Il governo ad interim di Bucarest ha pubblicato questa settimana l’elenco dettagliato dei contratti di acquisizione nell’ambito del programma SAFE dell’Unione Europea, volto a rafforzare l’industria della difesa, grazie al quale la Romania beneficerà di quasi 17 miliardi di euro. I fondi sono destinati a equipaggiamenti militari e infrastrutture. Finora la Romania ha firmato contratti per l’acquisto di oltre 200 veicoli da combattimento per la fanteria, quattro navi (due di pattugliamento marittimo e due per interventi dei sommozzatori), 11 sistemi di difesa antiaerea, 34 sistemi di droni militari, 934 missili terra-aria Mistral a cortissimo raggio e sei elicotteri per il trasporto di truppe ed equipaggiamenti. Il governo ha inoltre annunciato che, nel prossimo periodo, la Romania firmerà contratti in partenariato con altri stati europei, ad esempio con la Francia. Sarà firmato un contratto per l’acquisizione di 12 elicotteri per missioni di lunga durata e di 12 radar gap-filler.
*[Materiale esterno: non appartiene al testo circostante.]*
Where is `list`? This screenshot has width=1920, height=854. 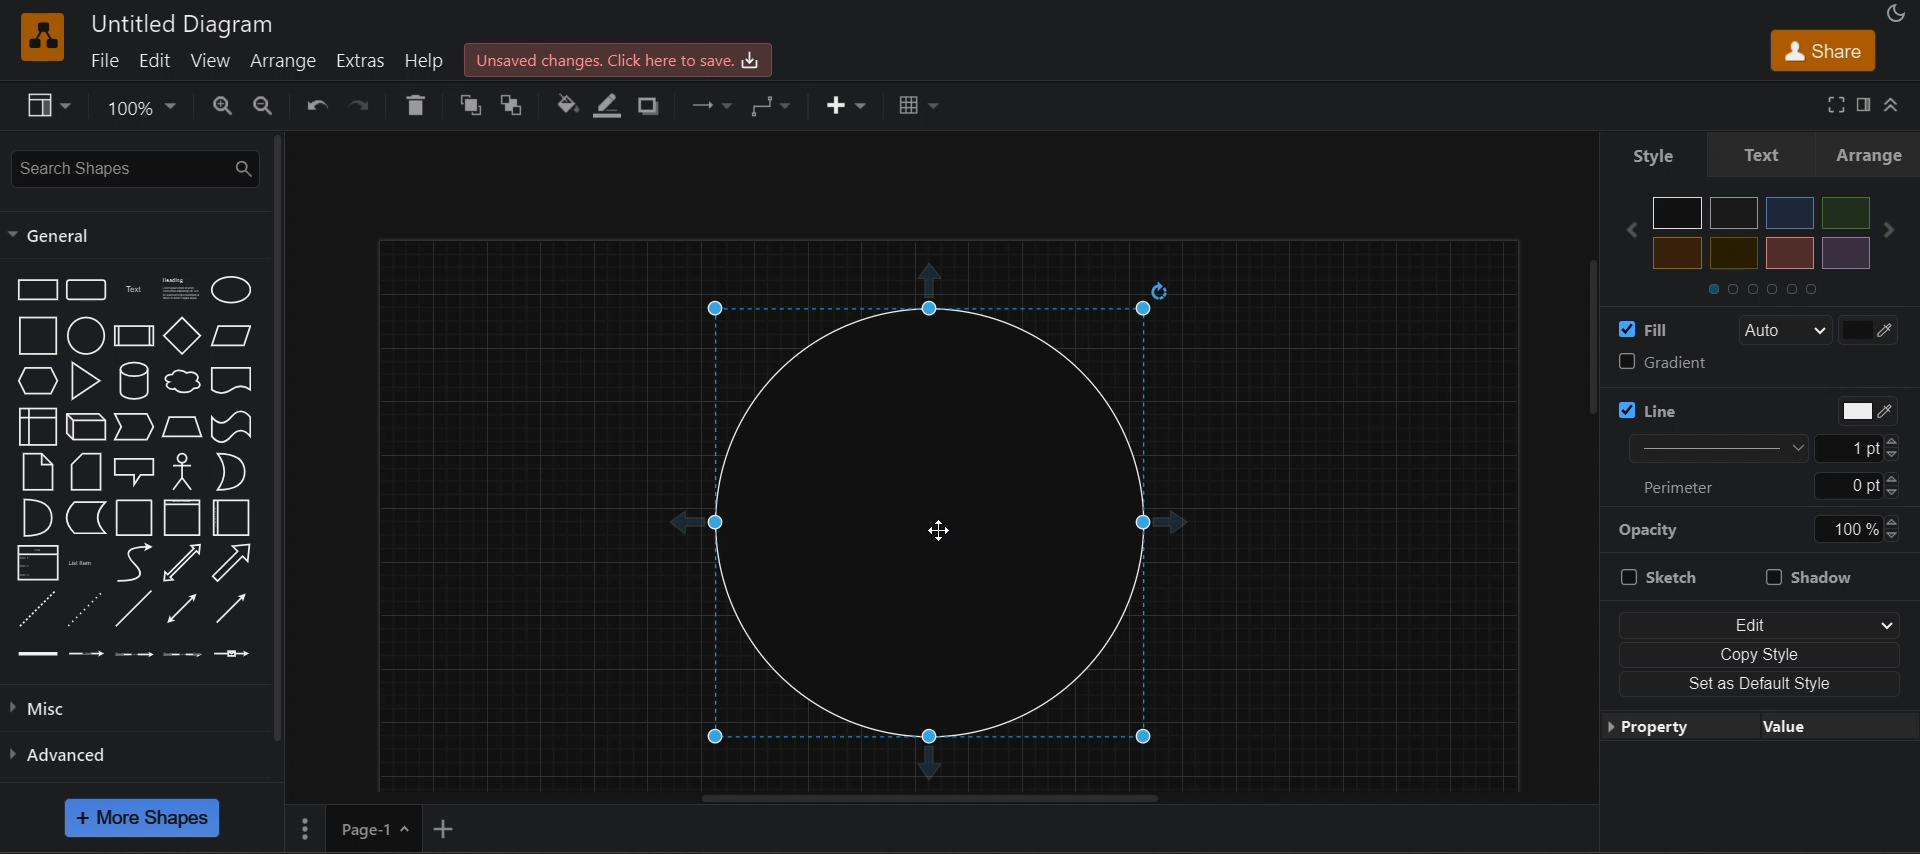
list is located at coordinates (36, 561).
Il ministro ad interim degli Esteri, Oana Țoiu, ha partecipato questa settimana alla riunione del Consiglio ministeriale dell’Organizzazione per la Cooperazione e lo Sviluppo Economico (OCSE), alla quale hanno preso parte i rappresentanti dei Paesi membri e partner. La Romania si trova in una fase molto avanzata del processo di adesione all’OCSE, che riunisce 38 Paesi con economie sviluppate o in forte crescita e che mira a promuovere politiche migliori per una vita migliore. Nell’ambito dei negoziati avviati nel 2022, la Romania ha chiuso 24 dei 25 capitoli. Una volta completato anche l’ultimo, relativo al commercio, il Paese sarà ammesso come membro a pieno titolo nell’OCSE.